"C'est un moment politique et social majeur qui aura des conséquences durables sur le paysage politique", a expliqué Pierre Laurent, numéro un du PCF. "La bataille peut encore durer des jours", a-t-il ajouté. Alors, pour aider "le pays mobilisé" - ces salariés qui ont un "engagement courageux mais qui est dur pour des gens qui gagent peu" -, le Front de gauche appelle ses militants à organiser des collectes devant toutes les préfectures.

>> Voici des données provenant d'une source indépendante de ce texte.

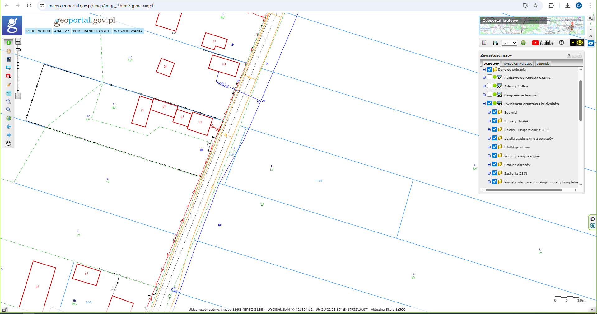Open the WMS services icon
The image size is (597, 314).
(495, 43)
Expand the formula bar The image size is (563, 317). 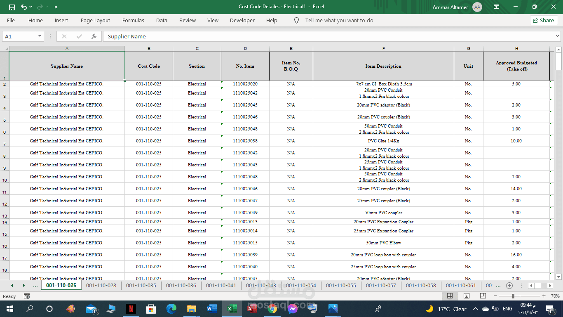(x=558, y=36)
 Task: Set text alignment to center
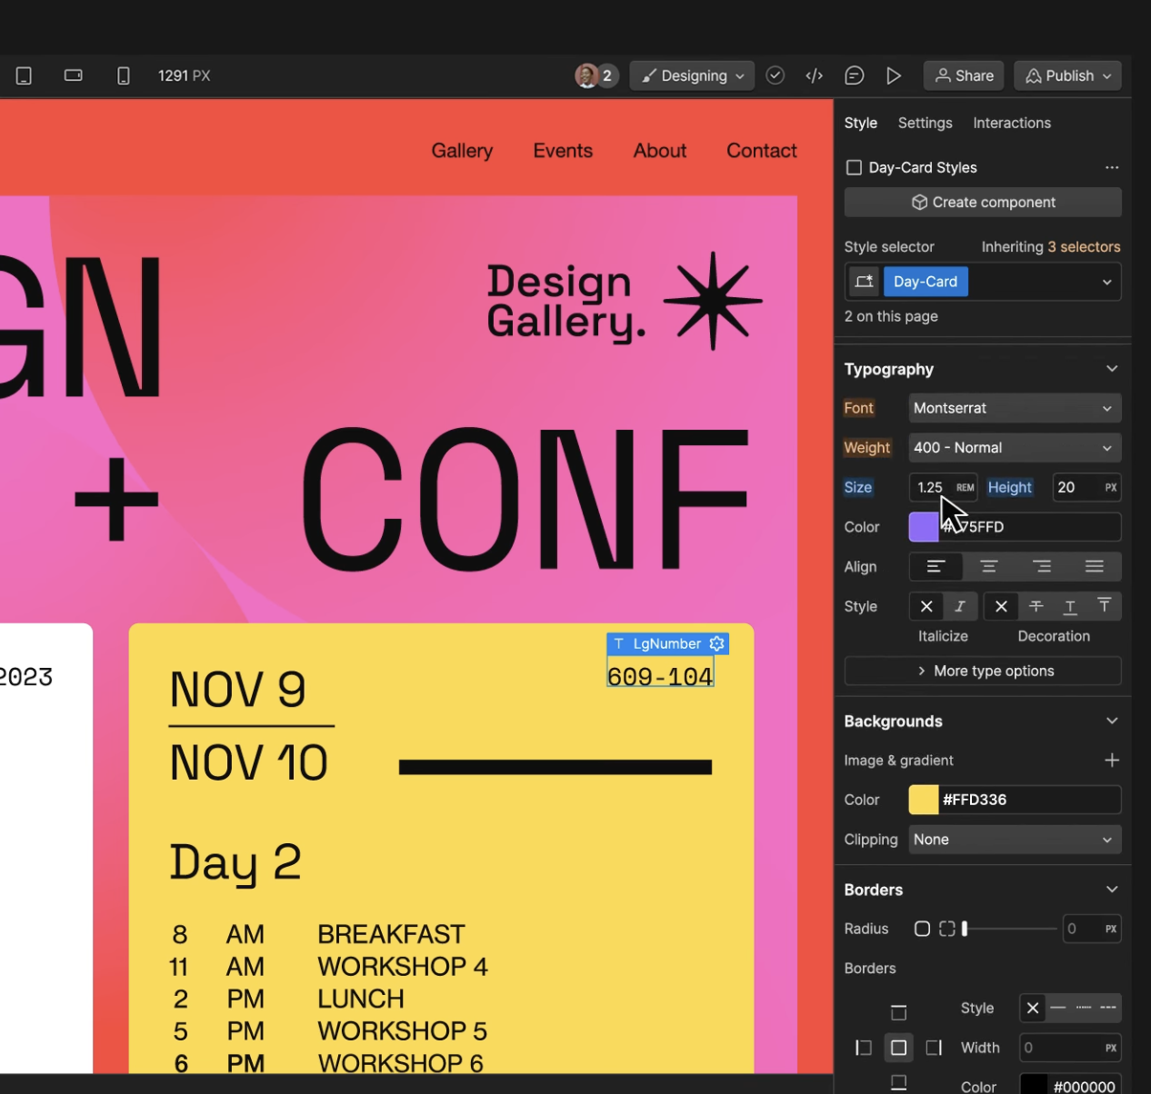pyautogui.click(x=989, y=566)
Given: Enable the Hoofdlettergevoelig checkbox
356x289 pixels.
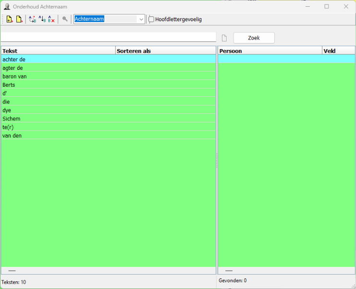Looking at the screenshot, I should click(151, 19).
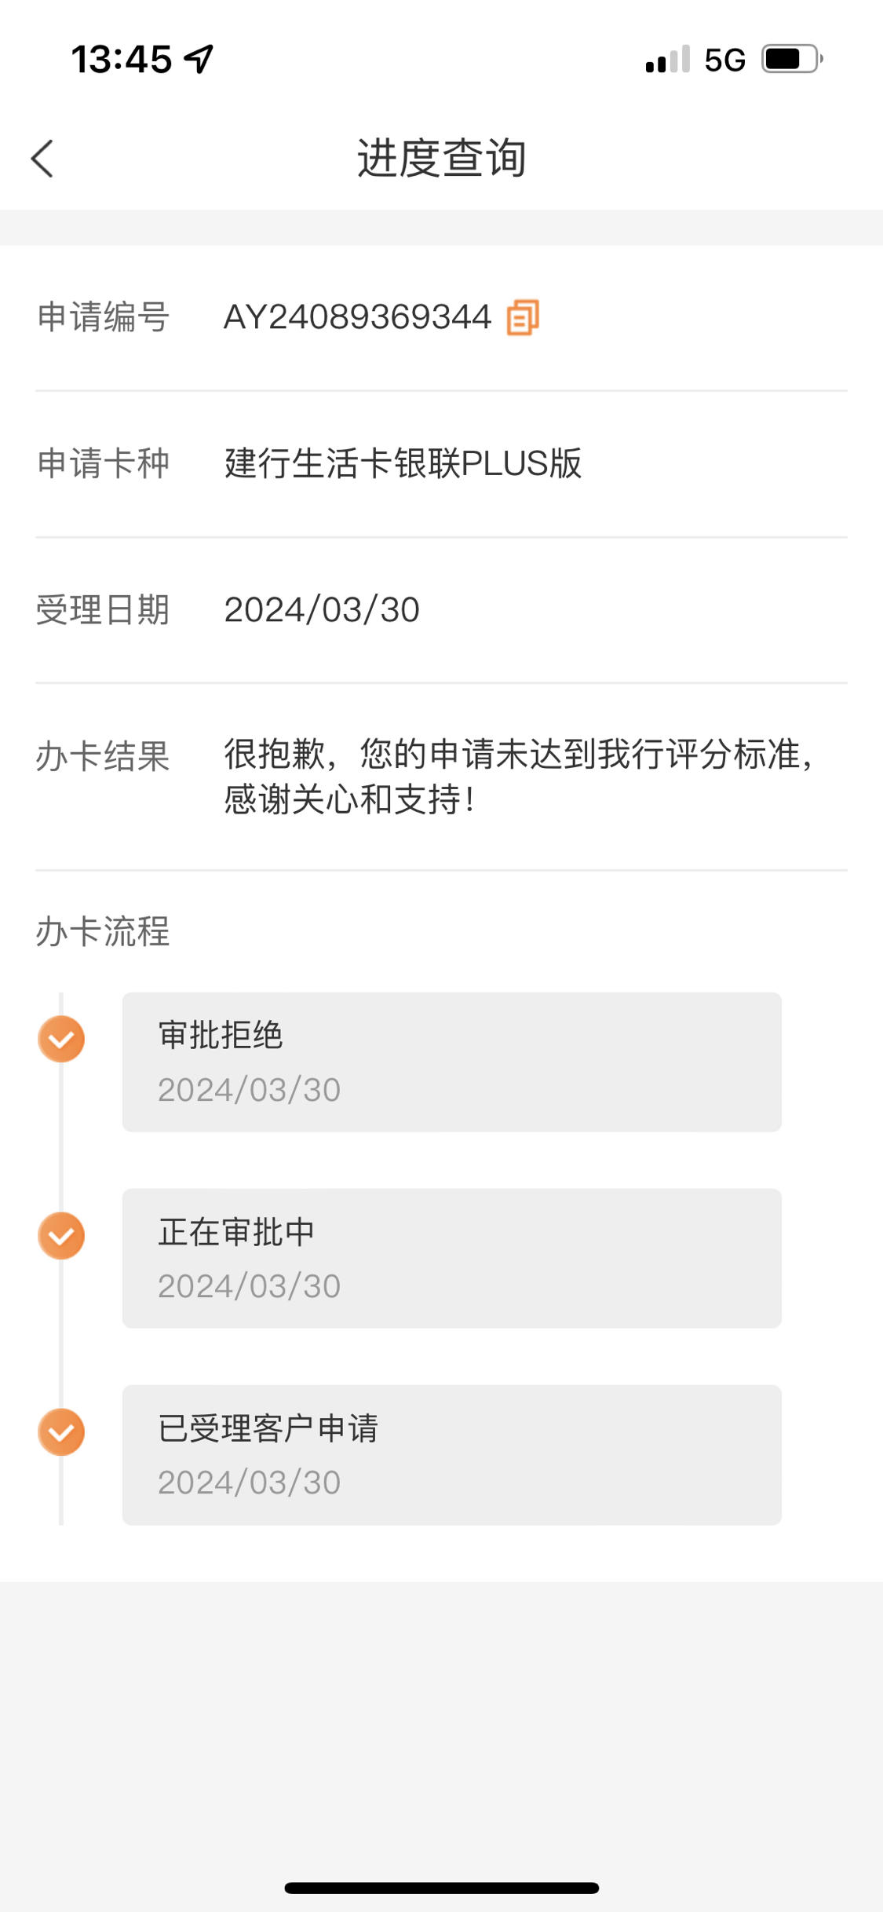Tap the 办卡结果 rejection message text
Image resolution: width=883 pixels, height=1912 pixels.
(x=518, y=777)
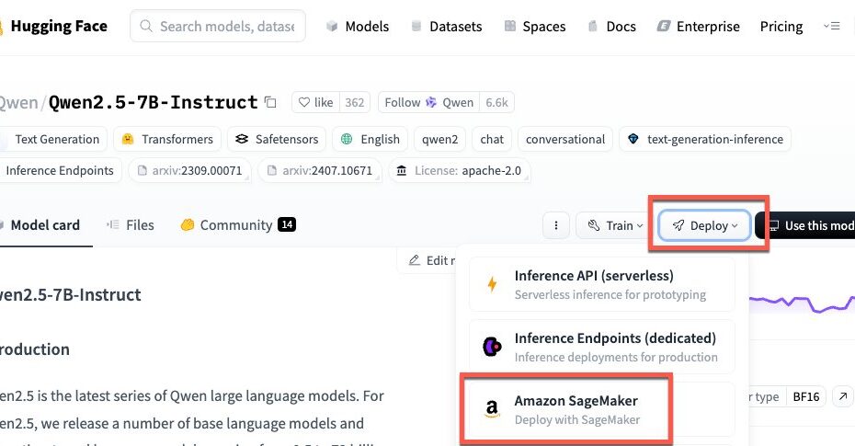The image size is (855, 446).
Task: Click the arrow icon next to BF16
Action: coord(842,396)
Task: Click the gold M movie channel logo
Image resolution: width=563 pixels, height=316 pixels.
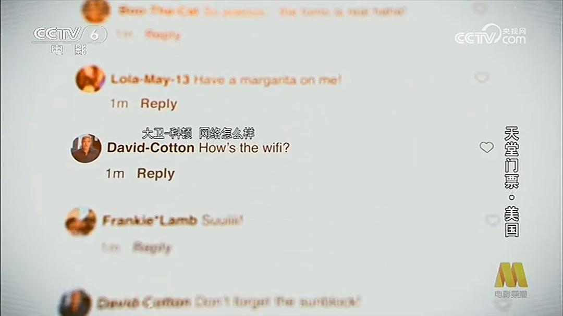Action: point(511,280)
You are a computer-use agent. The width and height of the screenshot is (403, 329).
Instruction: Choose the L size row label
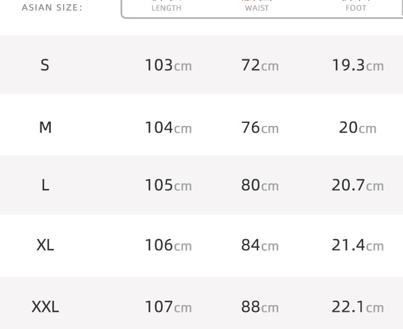(x=45, y=185)
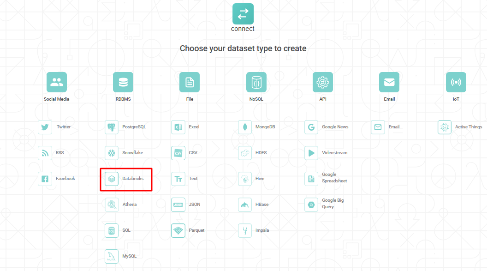Viewport: 487px width, 271px height.
Task: Select the MongoDB leaf icon
Action: [x=245, y=127]
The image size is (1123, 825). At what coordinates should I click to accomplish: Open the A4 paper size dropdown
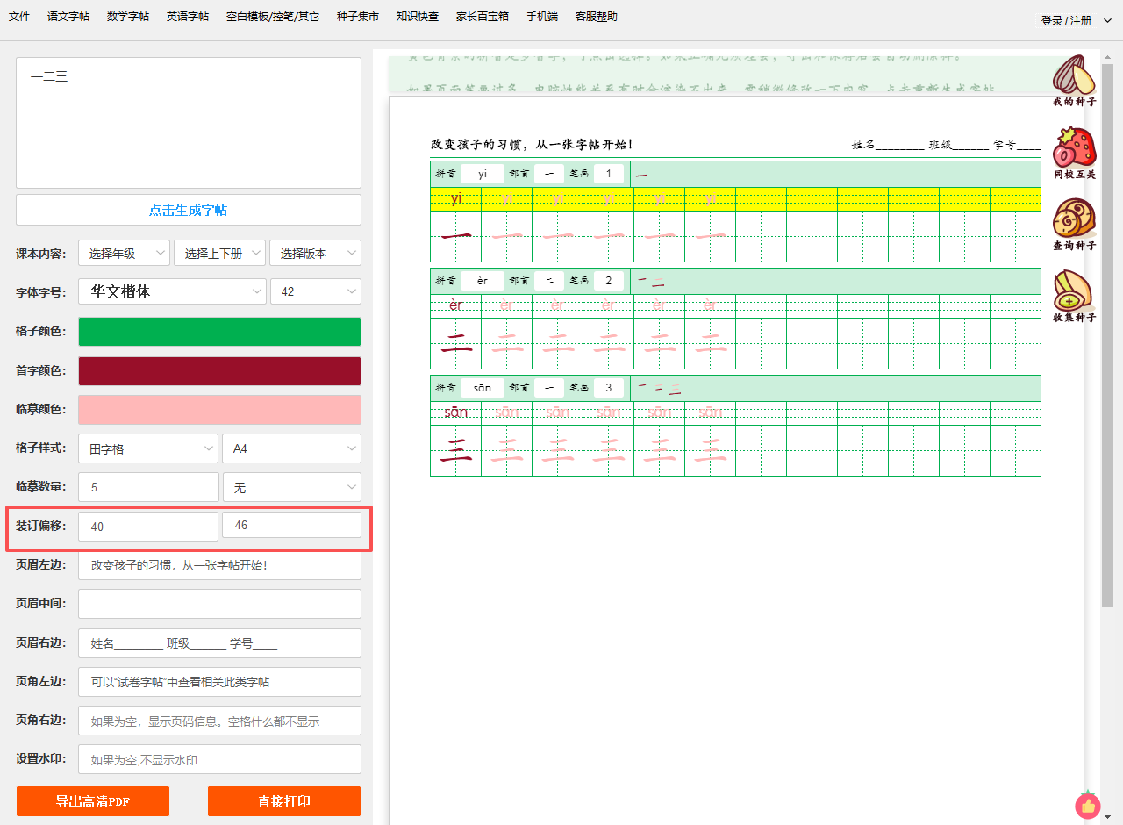click(x=291, y=448)
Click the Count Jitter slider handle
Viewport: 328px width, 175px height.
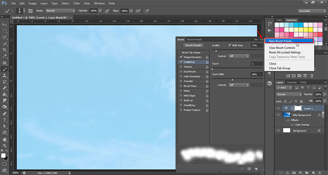pos(232,79)
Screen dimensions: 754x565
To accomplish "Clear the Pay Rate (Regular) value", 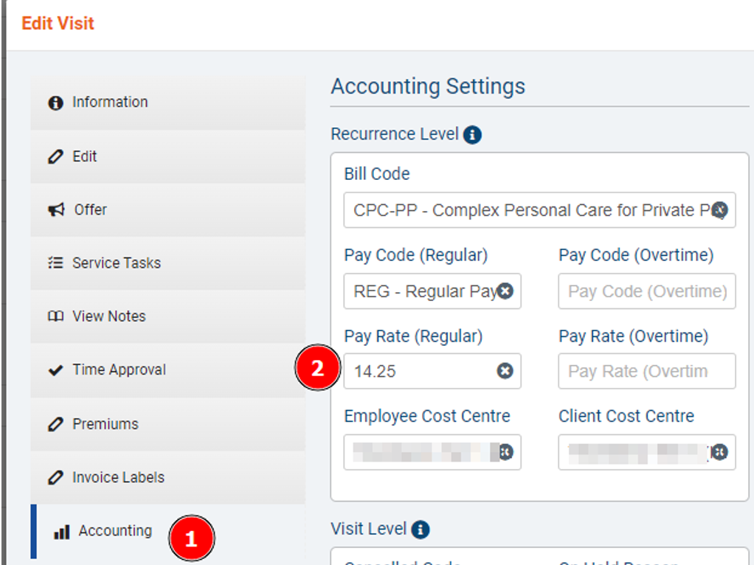I will 505,371.
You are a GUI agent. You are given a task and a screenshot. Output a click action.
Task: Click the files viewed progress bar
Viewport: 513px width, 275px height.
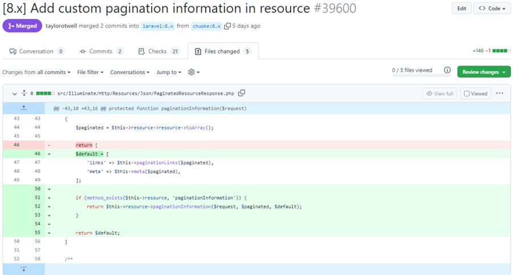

"SE SOUMETTRE OU SE DÉMETTRE"
"On voit bien que le mouvement s'enracine", analyse Jean-Luc Mélenchon, président du Parti de gauche, qui sent dans la rue "cette volonté tranquille d'aller au bout de cette mobilisation mais aussi une grande tension résultant de la souffrance que la lutte engendre."
Pour "tenir sa part dans la tranchée", les trois organisations alliées ont décidé également d'appeler les élus de gauche à un rassemblement, mardi 26 octobre, en direction de l'Elysée. "Il faut marquer une nouvelle fois la nécessité de retirer le projet de réforme, d'arrêter le débat parlementaire et d'ouvrir les discussions sur des bases complètement différentes", a plaidé M. Laurent.
"Notre responsabilité politique est de dire que ce pouvoir n'a plus la légitimité pour gouverner contre la volonté générale. Il doit se soumettre ou se démettre", a ajouté Christian Picquet, de la Gauche unitaire. Le Front de gauche, déjà très présent dans les cortèges, a en tout cas décidé d'afficher son soutien… et de le faire savoir à gauche.